Nevertheless, PROSA has also certain disadvantages. First of all, a ranking of variants is constructed only on the basis of three sustainability pillars, i.e., economic, social and environmental, without considering other sustainability dimensions. Furthermore, in the further stages of the computational procedure, it operates on sustainability dimensions without the ability to take detailed criteria into account. However, as Munda points out [
30,
31], in sustainability problems, using individual criteria and considering groups of criteria (dimensions) may yield different results. Also, the GAIA procedure, which would describe a decision problem from the perspective of a solution obtained via the PROSA method, has not been presented (a GAIA plane presented in [
25] refers to a solution obtained with the use of the PROMETHEE method, not PROSA). Finally, PROSA, as well as PROMETHEE II and other MCDA methods, allow the user to manipulate the compensation degree only indirectly, in particular by the selection of proper preference function and by modifying the values of the thresholds
q and
p in the preference model. As a result, conducting a sensitivity analysis of a solution on the change of a compensation degree/sustainability strength is difficult.

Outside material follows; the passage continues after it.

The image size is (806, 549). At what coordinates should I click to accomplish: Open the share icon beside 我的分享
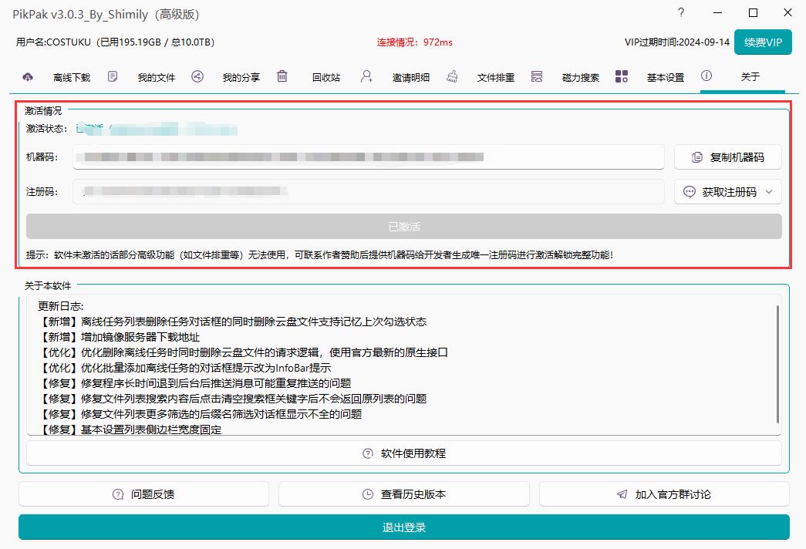tap(197, 76)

Due to the aforementioned disadvantages, it is justified to undertake efforts to create a new generalized PROSA method which would derive the positive characteristics of the PROMETHEE II and PROSA methods, while at the same time avoiding their shortcomings in the context of sustainability assessment.
The generalized PROSA ought to make it possible to consider sustainability of any dimensions and to provide the decision maker with the possibility of deciding whether SA is to be determined on the level of individual criteria or sustainability dimensions (groups of criteria).

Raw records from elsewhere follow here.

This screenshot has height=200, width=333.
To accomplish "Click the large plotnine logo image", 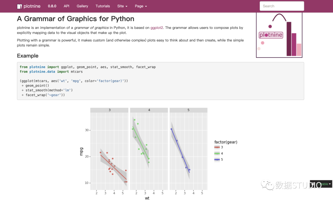I will (279, 35).
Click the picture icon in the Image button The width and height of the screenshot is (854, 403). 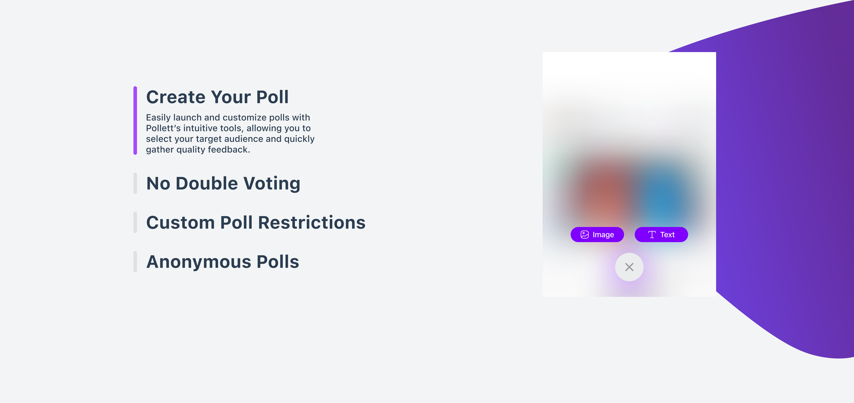(584, 235)
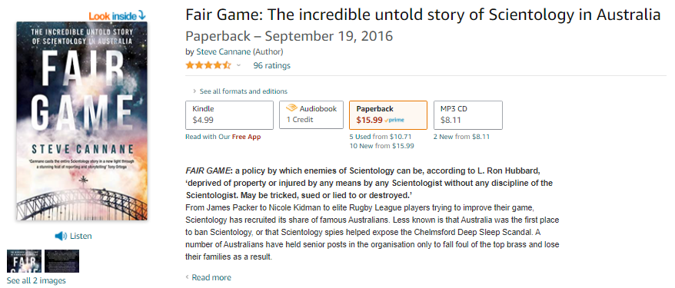Image resolution: width=675 pixels, height=288 pixels.
Task: Expand description with Read more
Action: click(x=208, y=277)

In addition, one needs to complete the PROSA method with the GAIA analysis which will graphically describe a solution obtained with the use of PROSA.

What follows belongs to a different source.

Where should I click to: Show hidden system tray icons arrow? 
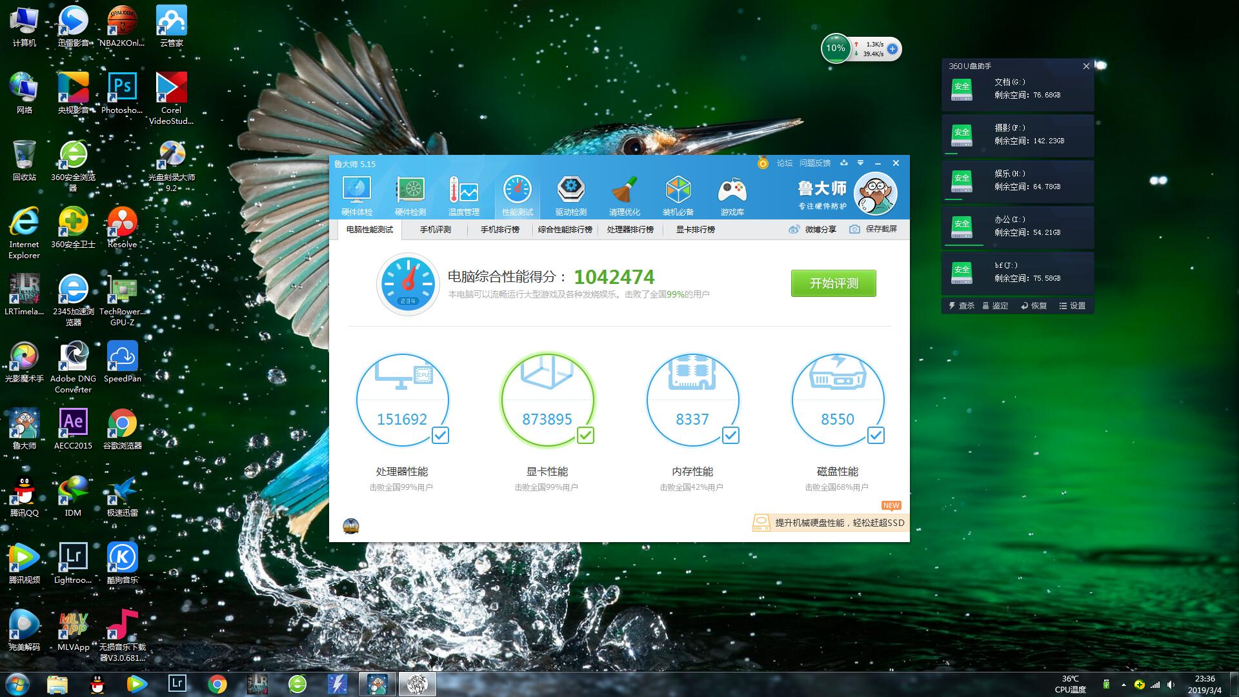pos(1123,684)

A presented generalization should also provide decision makers with the ability to elastically adjust the compensation degree of individual criteria or sustainability dimensions related to sustainability of a solution.
The adjustment of the compensation degree by decision makers ought to be conducted directly with the use of an unambiguous number coefficient in the range from the weakest to strongest sustainability.
Moreover, the decision maker should have the ability to carry out a sensitivity analysis because of the change of the compensation degree/sustainability strength.
All requirements related to the compensation degree are inspired by Giarlotta’s postulate [
49], i.e., that the compensation degree is not a characteristic of the MCDA method, but an internal/intrinsic characteristic feature of the decision maker. As a result, the generalized PROSA method should give the decision maker a broad spectrum of possibilities in terms of defining and analysing a sustainability decision problem, providing him or her with indispensable information which is necessary to verify an obtained solution both from a prescriptive perspective and a descriptive one. As indicated above, because of certain specific characteristics and their conformity with requirements of problems concerning sustainability, the PROMETHEE II method is interesting.